Regulations approved and implemented by the FAA in 1994 required comprehensive crash resistant fuel systems in all new helicopters certificated after 1994. Although Airbus Helicopter had been manufacturing crash‐resistant fuel systems for more than 20 years, the company did not offer customers such as Air Methods any option to retrofit their fleet’s Airbus helicopters to provide crash‐resistant fuel systems.

The NTSB found that as of November 2014, only about 15 percent of domestically registered helicopters manufactured after 1994 had crash resistant fuel systems.

A NTSB report also cited Airbus’ preflight hydraulic check, a lack of warning related to tail rotor hydraulic system pressure, and design of the helicopter’s dual hydraulic system as causes of the crash. According to the NTSB, the design set a trap for the operator, and Airbus had knowledge of three prior crashes due to the same hydraulic design problem.

The lawsuit’s claims against Air Methods centered on the after-market seat that it installed. Dave Repsher’s seat was installed in the helicopter post manufacture by Air Methods, the operator. During the crash sequence, he was ejected from the helicopter in his seat, to which he was restrained. The lawsuit claimed that this seat was insufficiently anchored as it was only attached to the rear partition and not the floor.

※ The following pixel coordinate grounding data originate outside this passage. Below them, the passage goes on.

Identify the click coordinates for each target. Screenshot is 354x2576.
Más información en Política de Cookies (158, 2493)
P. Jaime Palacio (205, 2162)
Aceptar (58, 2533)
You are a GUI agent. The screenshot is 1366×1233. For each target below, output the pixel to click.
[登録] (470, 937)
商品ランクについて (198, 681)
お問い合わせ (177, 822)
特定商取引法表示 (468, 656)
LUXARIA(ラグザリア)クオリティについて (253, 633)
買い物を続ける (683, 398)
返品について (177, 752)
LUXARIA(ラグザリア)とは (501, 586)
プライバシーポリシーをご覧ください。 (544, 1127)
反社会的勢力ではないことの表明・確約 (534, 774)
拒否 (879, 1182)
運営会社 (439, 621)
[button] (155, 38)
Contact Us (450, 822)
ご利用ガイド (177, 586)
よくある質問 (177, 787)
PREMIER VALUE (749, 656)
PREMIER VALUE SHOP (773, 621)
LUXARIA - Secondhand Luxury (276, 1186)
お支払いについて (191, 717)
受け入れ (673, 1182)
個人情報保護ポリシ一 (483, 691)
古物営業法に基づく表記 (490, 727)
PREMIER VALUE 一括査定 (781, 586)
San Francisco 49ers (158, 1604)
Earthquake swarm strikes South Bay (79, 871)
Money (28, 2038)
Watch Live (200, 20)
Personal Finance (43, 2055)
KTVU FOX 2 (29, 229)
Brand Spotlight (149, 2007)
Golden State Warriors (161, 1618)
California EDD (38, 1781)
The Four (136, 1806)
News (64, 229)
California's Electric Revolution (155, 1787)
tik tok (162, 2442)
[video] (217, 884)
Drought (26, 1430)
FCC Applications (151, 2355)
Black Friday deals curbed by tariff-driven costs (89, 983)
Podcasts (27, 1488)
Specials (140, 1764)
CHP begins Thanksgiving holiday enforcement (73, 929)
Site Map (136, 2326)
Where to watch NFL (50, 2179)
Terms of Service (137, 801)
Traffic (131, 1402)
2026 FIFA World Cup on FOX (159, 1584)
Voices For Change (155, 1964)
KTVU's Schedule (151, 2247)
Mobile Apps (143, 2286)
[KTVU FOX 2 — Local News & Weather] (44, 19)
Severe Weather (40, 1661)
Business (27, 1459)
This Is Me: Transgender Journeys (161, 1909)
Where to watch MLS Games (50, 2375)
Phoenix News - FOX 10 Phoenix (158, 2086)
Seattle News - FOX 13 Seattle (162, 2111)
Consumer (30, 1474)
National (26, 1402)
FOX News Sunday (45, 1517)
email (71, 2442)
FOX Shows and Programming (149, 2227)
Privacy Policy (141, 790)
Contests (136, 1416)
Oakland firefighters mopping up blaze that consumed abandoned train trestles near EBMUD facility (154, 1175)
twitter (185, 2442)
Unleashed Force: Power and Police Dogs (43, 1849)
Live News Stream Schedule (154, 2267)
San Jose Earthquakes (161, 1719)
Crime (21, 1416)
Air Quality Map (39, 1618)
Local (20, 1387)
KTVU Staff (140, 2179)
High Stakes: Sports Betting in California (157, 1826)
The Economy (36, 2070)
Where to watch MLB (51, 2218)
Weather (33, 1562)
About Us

The Repshers plan to establish a private foundation, the initial mission of which will be to promote emergency medical services flight safety and burn survivor support.

“Dave’s courage, strength and will to live, the outstanding medical care that was provided, and Amanda’s unwavering care and love allowed Dave to survive and recover from his catastrophic injuries. It is typical of their gracious spirit to establish this private foundation to pay it forward,” said attorney Murray Ogborn.  The Repshers were represented by Murray Ogborn, Mike Ogborn, Nicole Quintana, and Thomas Neville of Ogborn Mihm, LLP, and Anita Robb and Gary Robb of Robb & Robb, LLC.